No, I didn’t begin writing with the attitude that “only social work or political activism expresses Christian faith,” mainly because I don’t believe it; never have. In fact, I noted how this type of pragmatism is something monastic prayer rightly challenges. I’m sorry Mr. Rolwing missed that paragraph, because it seems we agree again.

He further suggests that I assume a dichotomy between the psychological and the spiritual, as if one can grow psychologically but not spiritually, and vice versa. I’m sorry to disappoint, but I don’t assume such: it’s always a both/and in this world. Talk of “closer union with God” is mere abstraction if there is not some experiential evidence of it (one of the tasks of spiritual direction is to help one discern the activity of God in one’s life). But for these Northern California monks, psychological language often preempts biblical and theological language; so I’m often left confused as to what is distinctively Christian about their personal/spiritual/psychological growth.

Rolwing says I presume the monks’ pursuit of peace “seeks the suppression … of all emotion.” No, I really don’t. But the way they talk about peace did suggest a suppression of some emotions (like anger, e.g.) that I’m not convinced should always be suppressed.
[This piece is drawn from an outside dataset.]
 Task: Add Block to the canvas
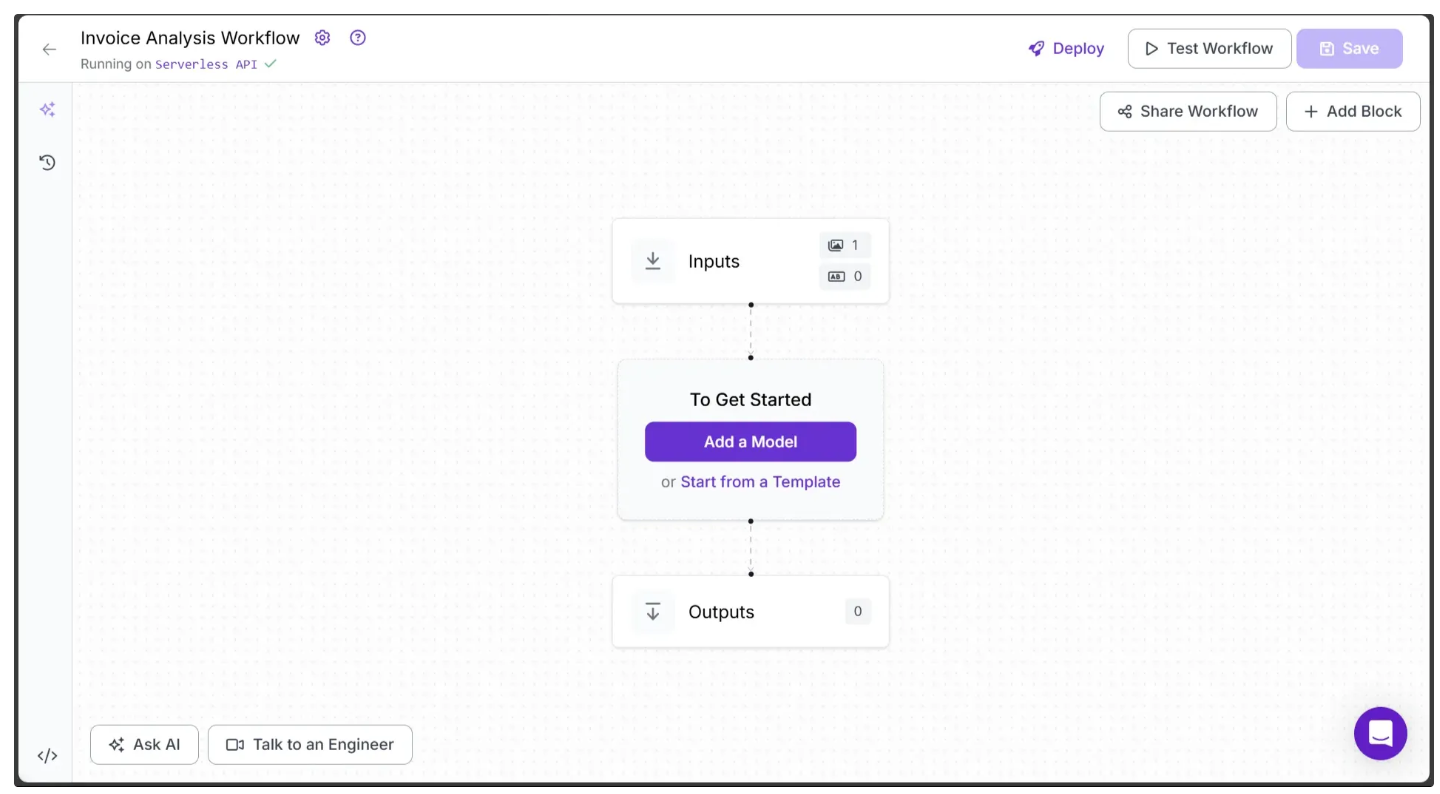[x=1353, y=111]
Perhaps the con fusion arises from an assumption of Mr. Rolwing: that I am trying to describe and analyze Roman Catholic spirituality as a whole. If I left that impression in the article, I regret it, because I have nothing but profound respect for that tradition. Rather, I was trying to critique a romantic view of monastic spirituality—held by many spirituality-seeking evangelicals like myself—by looking at the actual spirituality of one Northern California Trappist monastery, as unveiled by one author’s interviews with the monks there. The book doesn’t tell us everything about monastic spirituality, but it does tell us something worth pondering.